But it is not our fault. It’s the media’s fault.
“The central problem is that industrial democracies involve themselves abroad only when crisis hits the television screen and forces them to engage themselves.” from “Don’t Blame CNN”, by Jim Hoagland, Washington Post, 3 March 94.
Or that’s the theory. The media is the scapegoat.
And the most strident advocates of the Blame the Media line are politicians.
As usual, those who speak loudest have the most to hide. “The lady doth protest too much, methinks.”
Because it is their own failure that is the real problem.
The so-called developed world has been slowly disengaging from leadership in long term development and preventive diplomacy.
Aid budgets are routinely slashed. Nowhere is this more evident than here in Australia.
Foreign diplomacy is more and more done on the cheap.
Both aid and diplomacy are more and more dominated by self-interest. Trade and commerce dominate both agendas.
The poor, the need for peace, reconciliation and security? These are minor matters now.
It is this failure of political will that is the real problem.
Thank God for the media and its ability, every now and then, to demonstrate the result of this failure so graphically.
Rwanda Is A Case In Point
Rwanda is now being portrayed as a distant, remote, African problem.
Our own government accepts no share of responsibility for what is happening there.
Australia has no significant aid, trade, or historical links with Rwanda.
It’s not our business.
Senator Ray says we won’t send troops unless the UN will guarantee they won’t be killed.
Can you believe he said this with a straight face!?
It’s like going to Kenya and asking for a guarantee that you won’t get diarrhoea.
Let’s get one thing clear right away. In Rwanda, the killing is being done by Rwandans. It is an internal, civil conflict. There is a fight between a bad government and violent rebel force. Some of the fighting made worse by ancient ethnic differences.
On this basis, fools say, “It’s a problem of their own making. Let’s not intervene.”
Sorry. It’s too late. We already have intervened.

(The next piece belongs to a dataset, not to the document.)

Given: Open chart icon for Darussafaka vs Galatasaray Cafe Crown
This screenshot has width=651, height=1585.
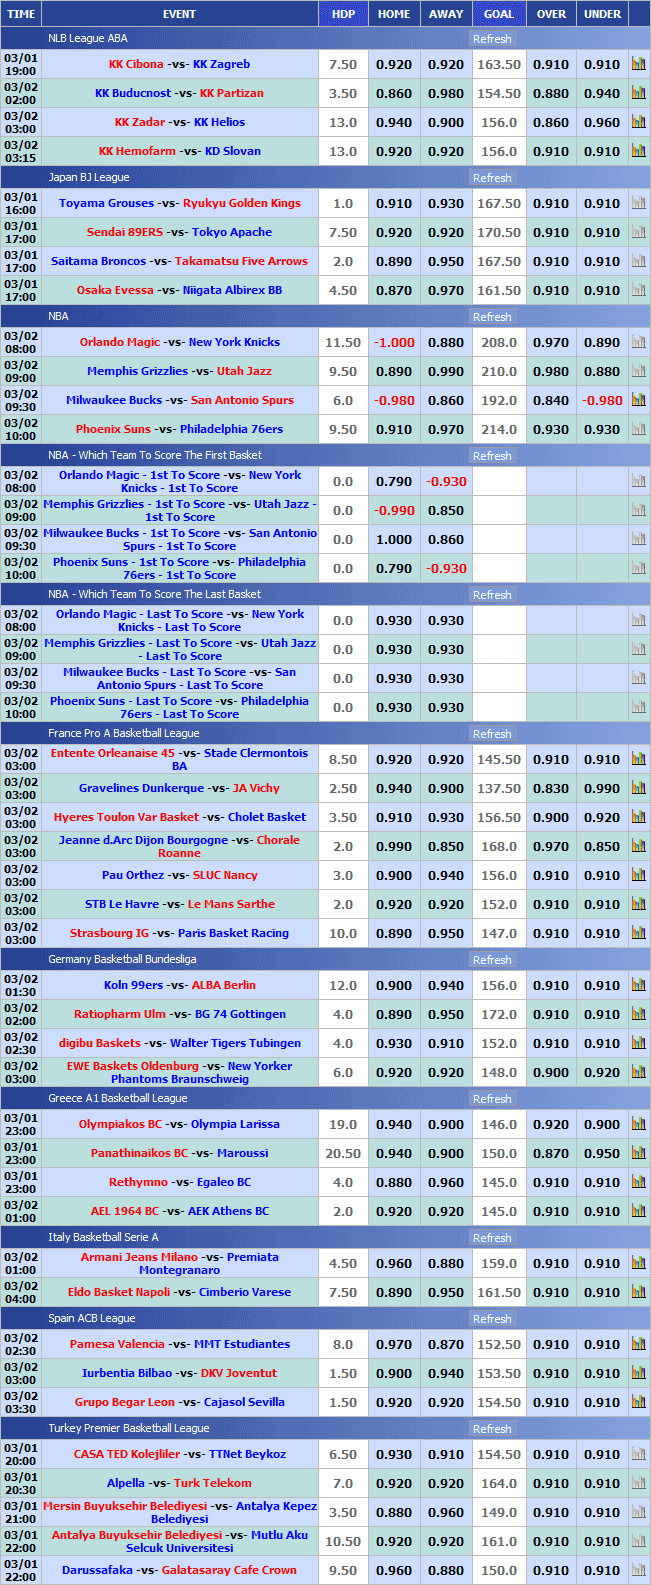Looking at the screenshot, I should [x=638, y=1570].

Here are a few reasons why Australia has a share in the Rwanda problem.
1.     Colonialism. It was not Rwandans who created borders and a political environment that encouraged the preferential treatment of one ethnic group over another. It was the Belgians.
Nations, like Australia, who claim a role in shaping international agenda through the UN and other bodies cannot scapegoat our failure to control colonialism. Nor our failure to hold colonisers accountable for the results of their oppression.
2.     Arms. The machetes and knives might be locally produced (although even that I doubt), but the automatic rifles and the grenades that are being used in Rwanda were not made there.
We, who take part in the international community, cannot scapegoat our failure to control the growth of the arms industry. Nor our failure to control the arms deluge of the Third World after the collapse of the USSR.
3.     Aid. The tools needed to deal with the instability caused by poverty are rusted through disuse. Suddenly the Australian government finds a million dollars or more to help the refugees. Where was the money last year?
Nations, who now respond impulsively to every media revelation, cannot avoid facing our failure to contribute to long term development and preventive diplomacy.
We failed Rwanda in the past. And now there is a danger the international community will pile failure on top of failure.
When will our leaders show some leadership?